Activity.
The response should be an exact copy of every record.

Input material.
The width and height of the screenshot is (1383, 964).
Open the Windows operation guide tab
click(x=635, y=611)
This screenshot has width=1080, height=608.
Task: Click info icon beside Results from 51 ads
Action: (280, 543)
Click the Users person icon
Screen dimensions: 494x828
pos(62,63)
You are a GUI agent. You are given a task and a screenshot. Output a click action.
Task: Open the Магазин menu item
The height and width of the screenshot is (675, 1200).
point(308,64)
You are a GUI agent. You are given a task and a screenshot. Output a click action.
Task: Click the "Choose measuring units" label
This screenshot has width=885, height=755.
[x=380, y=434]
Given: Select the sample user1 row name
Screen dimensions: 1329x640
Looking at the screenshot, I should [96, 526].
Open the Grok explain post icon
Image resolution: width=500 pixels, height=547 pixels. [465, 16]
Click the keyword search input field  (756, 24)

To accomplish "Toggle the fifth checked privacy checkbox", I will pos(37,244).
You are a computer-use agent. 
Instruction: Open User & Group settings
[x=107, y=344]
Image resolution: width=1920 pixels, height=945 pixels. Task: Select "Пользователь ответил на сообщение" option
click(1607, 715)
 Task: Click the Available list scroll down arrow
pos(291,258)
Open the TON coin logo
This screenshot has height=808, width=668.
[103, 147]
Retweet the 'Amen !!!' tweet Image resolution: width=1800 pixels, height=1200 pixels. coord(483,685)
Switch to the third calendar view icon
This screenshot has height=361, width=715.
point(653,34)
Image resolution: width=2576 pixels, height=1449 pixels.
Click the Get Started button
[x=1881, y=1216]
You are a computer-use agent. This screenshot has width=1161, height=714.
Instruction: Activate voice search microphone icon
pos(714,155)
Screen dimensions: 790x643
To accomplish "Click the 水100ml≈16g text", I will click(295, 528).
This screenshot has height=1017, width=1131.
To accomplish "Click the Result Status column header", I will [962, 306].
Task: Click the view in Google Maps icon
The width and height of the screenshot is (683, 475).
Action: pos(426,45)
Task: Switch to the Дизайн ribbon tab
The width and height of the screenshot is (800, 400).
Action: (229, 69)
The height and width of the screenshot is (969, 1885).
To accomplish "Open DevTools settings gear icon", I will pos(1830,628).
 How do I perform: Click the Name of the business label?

Result.
The width and height of the screenshot is (1383, 964).
Open the Windows operation guide tab
click(x=635, y=611)
This screenshot has width=1080, height=608.
Task: Click info icon beside Results from 51 ads
Action: (280, 543)
Click the Users person icon
Screen dimensions: 494x828
pos(62,63)
You are a GUI agent. You are given a task and a screenshot. Output a click action.
Task: Open the Магазин menu item
The height and width of the screenshot is (675, 1200).
point(308,64)
You are a GUI agent. You are given a task and a screenshot. Output a click action.
Task: Click the "Choose measuring units" label
This screenshot has width=885, height=755.
[x=380, y=434]
Given: Select the sample user1 row name
Screen dimensions: 1329x640
Looking at the screenshot, I should [96, 526].
Open the Grok explain post icon
Image resolution: width=500 pixels, height=547 pixels. [465, 16]
Click the keyword search input field  (756, 24)

To accomplish "Toggle the fifth checked privacy checkbox", I will pos(37,244).
You are a computer-use agent. 
Instruction: Open User & Group settings
[x=107, y=344]
Image resolution: width=1920 pixels, height=945 pixels. Task: Select "Пользователь ответил на сообщение" option
click(1607, 715)
 Task: Click the Available list scroll down arrow
pos(291,258)
Open the TON coin logo
This screenshot has height=808, width=668.
[103, 147]
Retweet the 'Amen !!!' tweet Image resolution: width=1800 pixels, height=1200 pixels. coord(483,685)
Switch to the third calendar view icon
This screenshot has height=361, width=715.
point(653,34)
Image resolution: width=2576 pixels, height=1449 pixels.
Click the Get Started button
[x=1881, y=1216]
You are a computer-use agent. This screenshot has width=1161, height=714.
Instruction: Activate voice search microphone icon
pos(714,155)
Screen dimensions: 790x643
To accomplish "Click the 水100ml≈16g text", I will click(295, 528).
This screenshot has height=1017, width=1131.
To accomplish "Click the Result Status column header", I will [962, 306].
Task: Click the view in Google Maps icon
The width and height of the screenshot is (683, 475).
Action: pos(426,45)
Task: Switch to the Дизайн ribbon tab
The width and height of the screenshot is (800, 400).
Action: (229, 69)
The height and width of the screenshot is (969, 1885).
To accomplish "Open DevTools settings gear icon", I will pos(1830,628).
 How do I perform: Click the Name of the business label?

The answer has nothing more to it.